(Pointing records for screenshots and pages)

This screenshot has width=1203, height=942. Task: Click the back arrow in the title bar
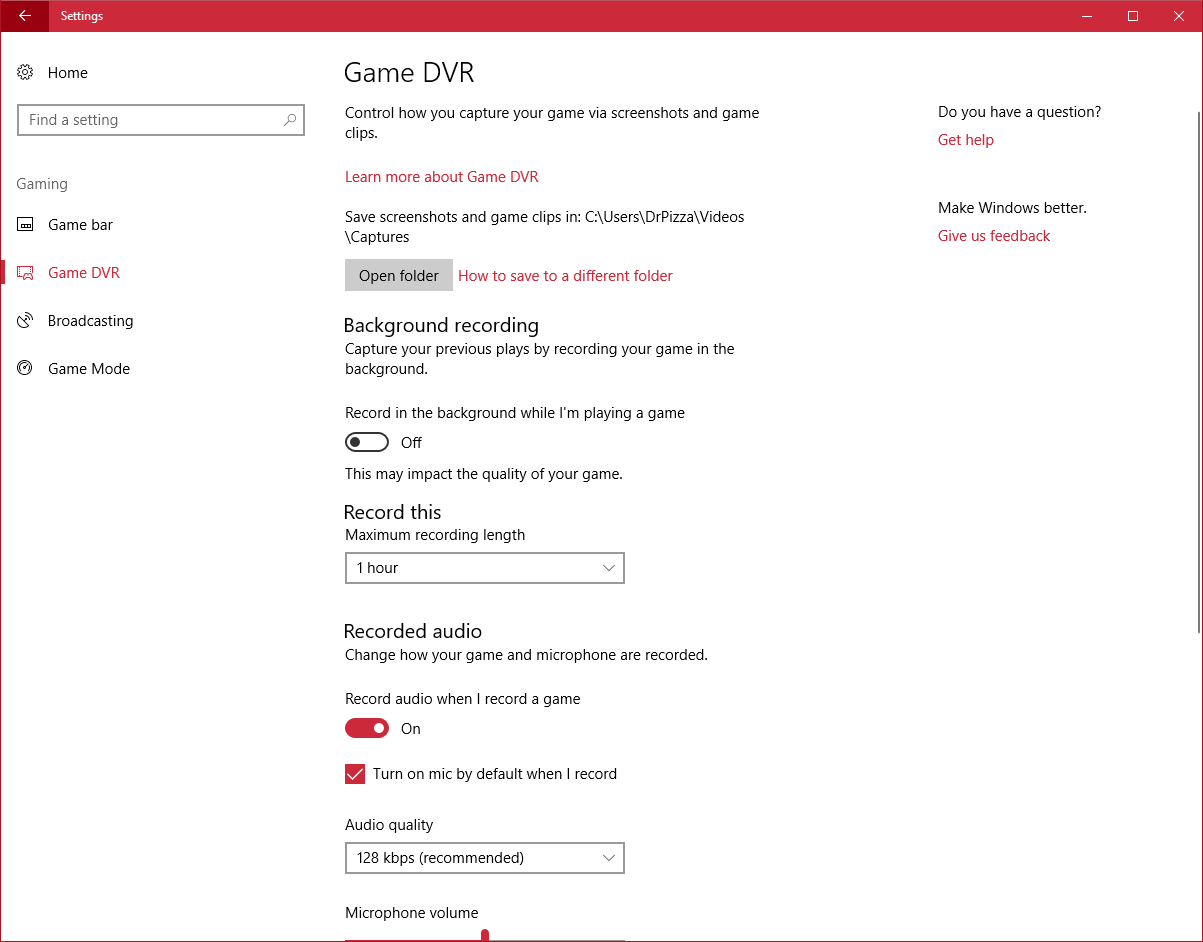(x=24, y=16)
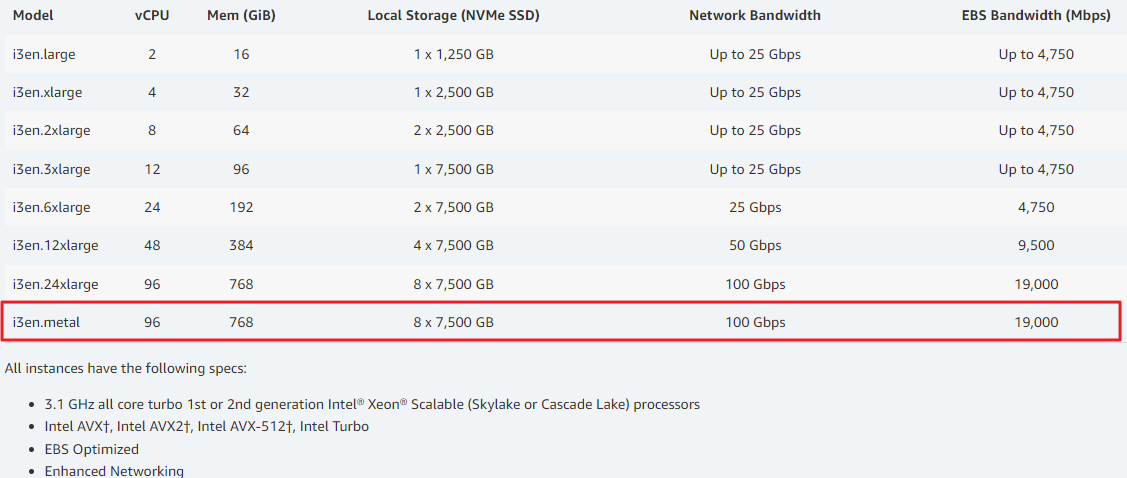Click the Mem (GiB) column header
Screen dimensions: 1127x478
point(242,15)
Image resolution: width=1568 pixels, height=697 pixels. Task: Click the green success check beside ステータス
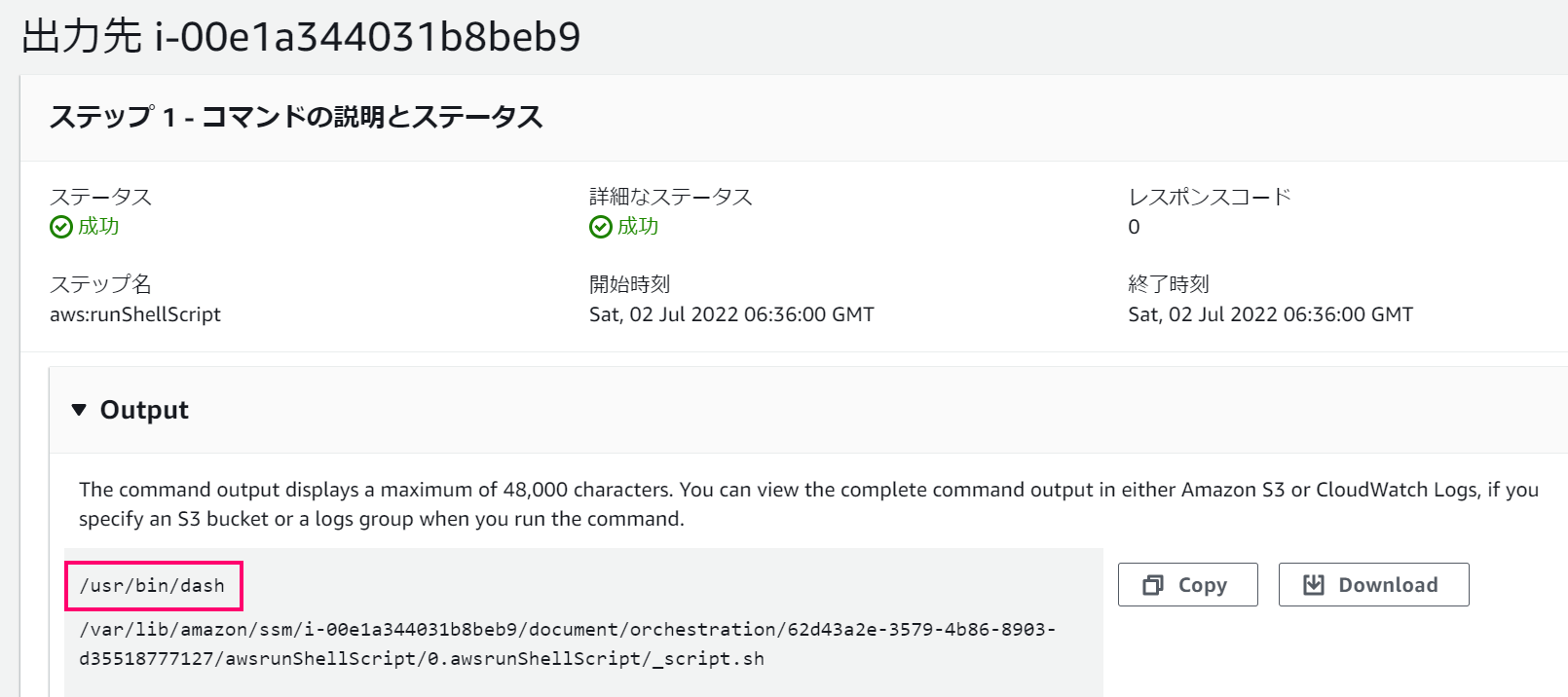[60, 227]
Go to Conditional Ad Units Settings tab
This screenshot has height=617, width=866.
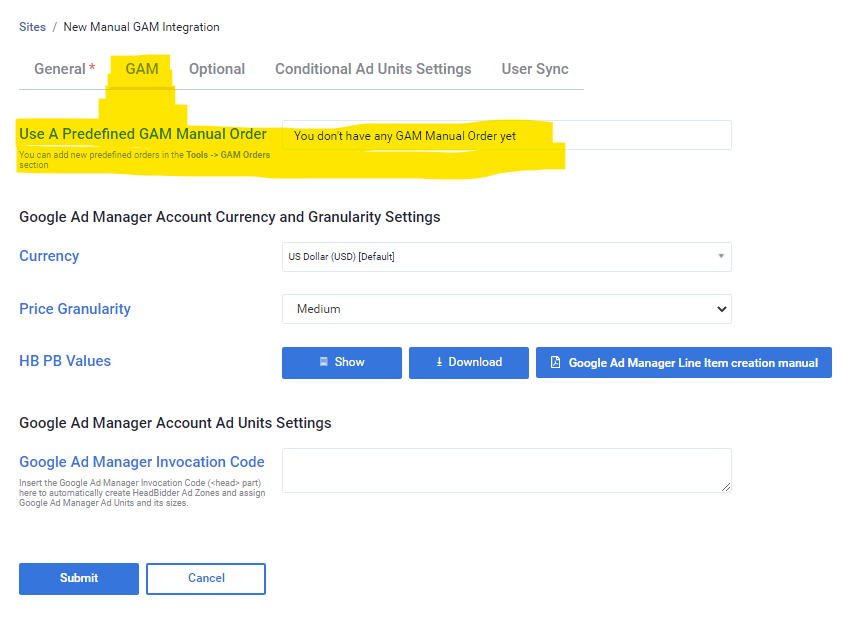(x=373, y=69)
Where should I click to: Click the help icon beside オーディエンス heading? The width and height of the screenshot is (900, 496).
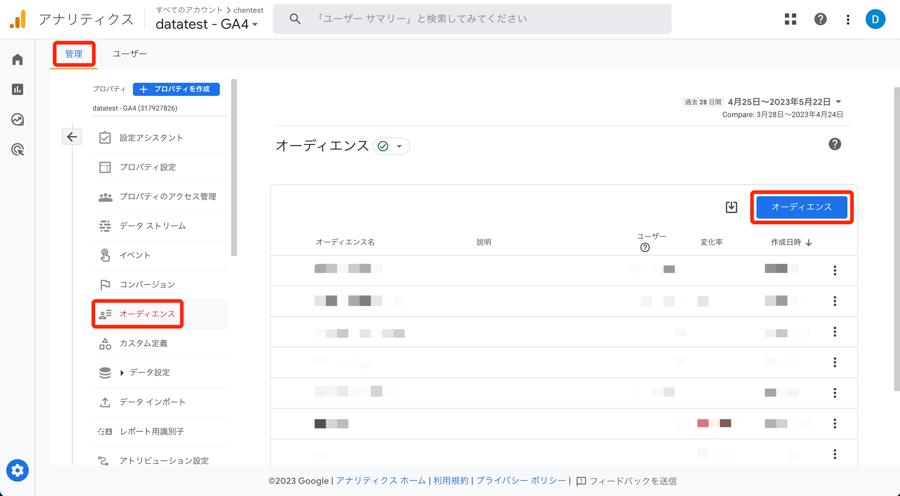(x=834, y=145)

→ Required task
Substitute "capture" for every "screenshot" in the material above, leaving everything else unchanged, and write out all the records again. Leave the pictures out of your answer.

→ The response
This capture has width=1203, height=942. Task: Click the back arrow in the title bar
(x=24, y=16)
Click the Mem (GiB) column header
Screen dimensions: 1127x478
point(242,15)
Image resolution: width=1568 pixels, height=697 pixels. Task: Click the green success check beside ステータス
[60, 227]
Go to Conditional Ad Units Settings tab
This capture has height=617, width=866.
(x=373, y=69)
Where should I click to: Click the help icon beside オーディエンス heading? The width and height of the capture is (900, 496).
(x=834, y=145)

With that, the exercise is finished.